Data on where elements and text are located:
%%

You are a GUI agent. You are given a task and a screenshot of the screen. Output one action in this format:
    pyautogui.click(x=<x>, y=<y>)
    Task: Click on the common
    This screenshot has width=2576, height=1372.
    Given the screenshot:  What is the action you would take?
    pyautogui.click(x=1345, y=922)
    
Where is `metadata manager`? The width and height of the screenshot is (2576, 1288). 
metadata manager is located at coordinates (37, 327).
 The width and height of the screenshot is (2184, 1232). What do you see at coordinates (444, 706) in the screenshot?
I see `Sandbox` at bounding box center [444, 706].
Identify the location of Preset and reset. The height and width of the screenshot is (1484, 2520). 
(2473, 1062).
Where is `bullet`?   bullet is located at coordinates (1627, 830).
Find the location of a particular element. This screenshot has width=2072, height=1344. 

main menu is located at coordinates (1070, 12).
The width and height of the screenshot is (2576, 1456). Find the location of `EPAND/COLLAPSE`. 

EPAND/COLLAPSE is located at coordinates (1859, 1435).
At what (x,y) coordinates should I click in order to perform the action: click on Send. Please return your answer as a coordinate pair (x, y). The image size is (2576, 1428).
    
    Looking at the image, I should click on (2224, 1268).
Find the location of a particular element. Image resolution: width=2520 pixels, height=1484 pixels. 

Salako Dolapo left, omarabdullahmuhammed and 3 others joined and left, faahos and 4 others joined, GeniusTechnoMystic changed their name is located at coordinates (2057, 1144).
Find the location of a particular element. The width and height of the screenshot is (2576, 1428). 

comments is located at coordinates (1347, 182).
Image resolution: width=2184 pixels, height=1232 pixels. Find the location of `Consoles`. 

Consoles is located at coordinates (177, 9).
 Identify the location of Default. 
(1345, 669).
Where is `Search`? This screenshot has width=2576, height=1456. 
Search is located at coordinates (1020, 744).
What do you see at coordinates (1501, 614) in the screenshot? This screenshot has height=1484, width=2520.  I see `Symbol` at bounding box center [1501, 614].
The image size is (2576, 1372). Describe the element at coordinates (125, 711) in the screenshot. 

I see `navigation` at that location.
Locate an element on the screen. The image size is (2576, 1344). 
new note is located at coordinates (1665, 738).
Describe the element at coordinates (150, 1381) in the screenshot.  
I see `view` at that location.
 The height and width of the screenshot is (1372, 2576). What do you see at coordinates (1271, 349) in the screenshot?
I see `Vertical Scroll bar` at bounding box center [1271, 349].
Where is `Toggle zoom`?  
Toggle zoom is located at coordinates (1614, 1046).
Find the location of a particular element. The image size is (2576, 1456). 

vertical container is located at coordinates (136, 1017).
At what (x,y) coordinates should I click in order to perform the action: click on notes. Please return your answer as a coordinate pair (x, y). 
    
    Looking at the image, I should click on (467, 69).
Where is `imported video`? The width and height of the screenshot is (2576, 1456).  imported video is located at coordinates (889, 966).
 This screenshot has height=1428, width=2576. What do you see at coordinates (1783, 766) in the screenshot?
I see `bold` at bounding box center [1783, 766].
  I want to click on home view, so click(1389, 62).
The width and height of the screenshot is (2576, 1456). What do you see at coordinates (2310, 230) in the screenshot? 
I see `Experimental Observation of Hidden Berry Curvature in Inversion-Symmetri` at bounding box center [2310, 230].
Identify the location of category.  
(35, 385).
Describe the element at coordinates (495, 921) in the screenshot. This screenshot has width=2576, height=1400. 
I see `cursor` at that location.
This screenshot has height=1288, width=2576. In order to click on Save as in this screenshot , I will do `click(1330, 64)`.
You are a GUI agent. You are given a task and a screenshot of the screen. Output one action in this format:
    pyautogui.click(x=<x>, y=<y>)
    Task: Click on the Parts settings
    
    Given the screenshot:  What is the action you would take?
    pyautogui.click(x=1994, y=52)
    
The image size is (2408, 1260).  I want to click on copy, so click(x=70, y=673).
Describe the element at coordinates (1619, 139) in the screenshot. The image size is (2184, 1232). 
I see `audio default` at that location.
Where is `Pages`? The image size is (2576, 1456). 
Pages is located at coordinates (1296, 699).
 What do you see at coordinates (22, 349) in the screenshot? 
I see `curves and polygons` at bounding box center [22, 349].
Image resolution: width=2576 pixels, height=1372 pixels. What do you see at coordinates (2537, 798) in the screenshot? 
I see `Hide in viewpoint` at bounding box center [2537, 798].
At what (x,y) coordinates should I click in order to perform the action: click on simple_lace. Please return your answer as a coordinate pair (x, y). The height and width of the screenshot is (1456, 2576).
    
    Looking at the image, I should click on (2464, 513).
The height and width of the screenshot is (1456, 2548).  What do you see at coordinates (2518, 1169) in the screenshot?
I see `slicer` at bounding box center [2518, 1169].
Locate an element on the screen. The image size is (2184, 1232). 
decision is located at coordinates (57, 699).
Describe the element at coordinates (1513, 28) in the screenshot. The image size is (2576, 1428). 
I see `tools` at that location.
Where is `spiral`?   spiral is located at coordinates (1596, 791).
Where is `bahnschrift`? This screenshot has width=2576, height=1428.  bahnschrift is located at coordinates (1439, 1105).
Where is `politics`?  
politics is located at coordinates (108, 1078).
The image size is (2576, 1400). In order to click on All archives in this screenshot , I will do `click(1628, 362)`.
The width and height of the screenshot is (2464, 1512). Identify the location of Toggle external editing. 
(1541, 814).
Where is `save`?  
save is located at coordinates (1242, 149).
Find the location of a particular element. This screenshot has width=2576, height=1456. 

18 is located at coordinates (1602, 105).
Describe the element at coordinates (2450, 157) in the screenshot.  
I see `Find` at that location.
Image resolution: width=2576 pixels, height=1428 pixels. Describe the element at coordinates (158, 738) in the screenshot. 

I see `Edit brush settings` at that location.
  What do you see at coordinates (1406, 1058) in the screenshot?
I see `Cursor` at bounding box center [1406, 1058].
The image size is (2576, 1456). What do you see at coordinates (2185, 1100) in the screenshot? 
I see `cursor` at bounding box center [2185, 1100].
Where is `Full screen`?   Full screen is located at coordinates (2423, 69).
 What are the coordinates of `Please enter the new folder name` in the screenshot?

%%

Directive: Turn all of the entries above into a numbered list with one line per item, and leave out the blank lines.

Answer for the task:
1. You are a GUI agent. You are given a task and a screenshot of the screen. Output one action in this format:
2.     pyautogui.click(x=<x>, y=<y>)
3.     Task: Click on the common
4.     This screenshot has width=2576, height=1372.
5.     Given the screenshot:  What is the action you would take?
6.     pyautogui.click(x=1345, y=922)
7. Where is `metadata manager`? The width and height of the screenshot is (2576, 1288). 
8. metadata manager is located at coordinates (37, 327).
9.  The width and height of the screenshot is (2184, 1232). What do you see at coordinates (444, 706) in the screenshot?
10. I see `Sandbox` at bounding box center [444, 706].
11. Identify the location of Preset and reset. The height and width of the screenshot is (1484, 2520). 
12. (2473, 1062).
13. Where is `bullet`?   bullet is located at coordinates (1627, 830).
14. Find the location of a particular element. This screenshot has width=2072, height=1344. 
15. main menu is located at coordinates (1070, 12).
16. The width and height of the screenshot is (2576, 1456). Find the location of `EPAND/COLLAPSE`. 
17. EPAND/COLLAPSE is located at coordinates (1859, 1435).
18. At what (x,y) coordinates should I click in order to perform the action: click on Send. Please return your answer as a coordinate pair (x, y). The image size is (2576, 1428).
19.     Looking at the image, I should click on (2224, 1268).
20. Find the location of a particular element. Image resolution: width=2520 pixels, height=1484 pixels. 
21. Salako Dolapo left, omarabdullahmuhammed and 3 others joined and left, faahos and 4 others joined, GeniusTechnoMystic changed their name is located at coordinates (2057, 1144).
22. Find the location of a particular element. The width and height of the screenshot is (2576, 1428). 
23. comments is located at coordinates (1347, 182).
24. Image resolution: width=2184 pixels, height=1232 pixels. Find the location of `Consoles`. 
25. Consoles is located at coordinates (177, 9).
26.  Identify the location of Default. 
27. (1345, 669).
28. Where is `Search`? This screenshot has width=2576, height=1456. 
29. Search is located at coordinates (1020, 744).
30. What do you see at coordinates (1501, 614) in the screenshot? This screenshot has height=1484, width=2520.  I see `Symbol` at bounding box center [1501, 614].
31. The image size is (2576, 1372). Describe the element at coordinates (125, 711) in the screenshot. 
32. I see `navigation` at that location.
33. Locate an element on the screen. The image size is (2576, 1344). 
34. new note is located at coordinates (1665, 738).
35. Describe the element at coordinates (150, 1381) in the screenshot.  
36. I see `view` at that location.
37.  The height and width of the screenshot is (1372, 2576). What do you see at coordinates (1271, 349) in the screenshot?
38. I see `Vertical Scroll bar` at bounding box center [1271, 349].
39. Where is `Toggle zoom`?  
40. Toggle zoom is located at coordinates (1614, 1046).
41. Find the location of a particular element. The image size is (2576, 1456). 
42. vertical container is located at coordinates (136, 1017).
43. At what (x,y) coordinates should I click in order to perform the action: click on notes. Please return your answer as a coordinate pair (x, y). 
44.     Looking at the image, I should click on (467, 69).
45. Where is `imported video`? The width and height of the screenshot is (2576, 1456).  imported video is located at coordinates (889, 966).
46.  This screenshot has height=1428, width=2576. What do you see at coordinates (1783, 766) in the screenshot?
47. I see `bold` at bounding box center [1783, 766].
48.   I want to click on home view, so click(1389, 62).
49. The width and height of the screenshot is (2576, 1456). What do you see at coordinates (2310, 230) in the screenshot? 
50. I see `Experimental Observation of Hidden Berry Curvature in Inversion-Symmetri` at bounding box center [2310, 230].
51. Identify the location of category.  
52. (35, 385).
53. Describe the element at coordinates (495, 921) in the screenshot. This screenshot has width=2576, height=1400. 
54. I see `cursor` at that location.
55. This screenshot has height=1288, width=2576. In order to click on Save as in this screenshot , I will do `click(1330, 64)`.
56. You are a GUI agent. You are given a task and a screenshot of the screen. Output one action in this format:
57.     pyautogui.click(x=<x>, y=<y>)
58.     Task: Click on the Parts settings
59.     Given the screenshot:  What is the action you would take?
60.     pyautogui.click(x=1994, y=52)
61. The image size is (2408, 1260).  I want to click on copy, so click(x=70, y=673).
62. Describe the element at coordinates (1619, 139) in the screenshot. The image size is (2184, 1232). 
63. I see `audio default` at that location.
64. Where is `Pages`? The image size is (2576, 1456). 
65. Pages is located at coordinates (1296, 699).
66.  What do you see at coordinates (22, 349) in the screenshot? 
67. I see `curves and polygons` at bounding box center [22, 349].
68. Image resolution: width=2576 pixels, height=1372 pixels. What do you see at coordinates (2537, 798) in the screenshot? 
69. I see `Hide in viewpoint` at bounding box center [2537, 798].
70. At what (x,y) coordinates should I click in order to perform the action: click on simple_lace. Please return your answer as a coordinate pair (x, y). The height and width of the screenshot is (1456, 2576).
71.     Looking at the image, I should click on (2464, 513).
72. The height and width of the screenshot is (1456, 2548).  What do you see at coordinates (2518, 1169) in the screenshot?
73. I see `slicer` at bounding box center [2518, 1169].
74. Locate an element on the screen. The image size is (2184, 1232). 
75. decision is located at coordinates (57, 699).
76. Describe the element at coordinates (1513, 28) in the screenshot. The image size is (2576, 1428). 
77. I see `tools` at that location.
78. Where is `spiral`?   spiral is located at coordinates (1596, 791).
79. Where is `bahnschrift`? This screenshot has width=2576, height=1428.  bahnschrift is located at coordinates (1439, 1105).
80. Where is `politics`?  
81. politics is located at coordinates (108, 1078).
82. The image size is (2576, 1400). In order to click on All archives in this screenshot , I will do `click(1628, 362)`.
83. The width and height of the screenshot is (2464, 1512). Identify the location of Toggle external editing. 
84. (1541, 814).
85. Where is `save`?  
86. save is located at coordinates (1242, 149).
87. Find the location of a particular element. This screenshot has width=2576, height=1456. 
88. 18 is located at coordinates (1602, 105).
89. Describe the element at coordinates (2450, 157) in the screenshot.  
90. I see `Find` at that location.
91. Image resolution: width=2576 pixels, height=1428 pixels. Describe the element at coordinates (158, 738) in the screenshot. 
92. I see `Edit brush settings` at that location.
93.   What do you see at coordinates (1406, 1058) in the screenshot?
94. I see `Cursor` at bounding box center [1406, 1058].
95. The image size is (2576, 1456). What do you see at coordinates (2185, 1100) in the screenshot? 
96. I see `cursor` at bounding box center [2185, 1100].
97. Where is `Full screen`?   Full screen is located at coordinates (2423, 69).
98.  What are the coordinates of `Please enter the new folder name` in the screenshot?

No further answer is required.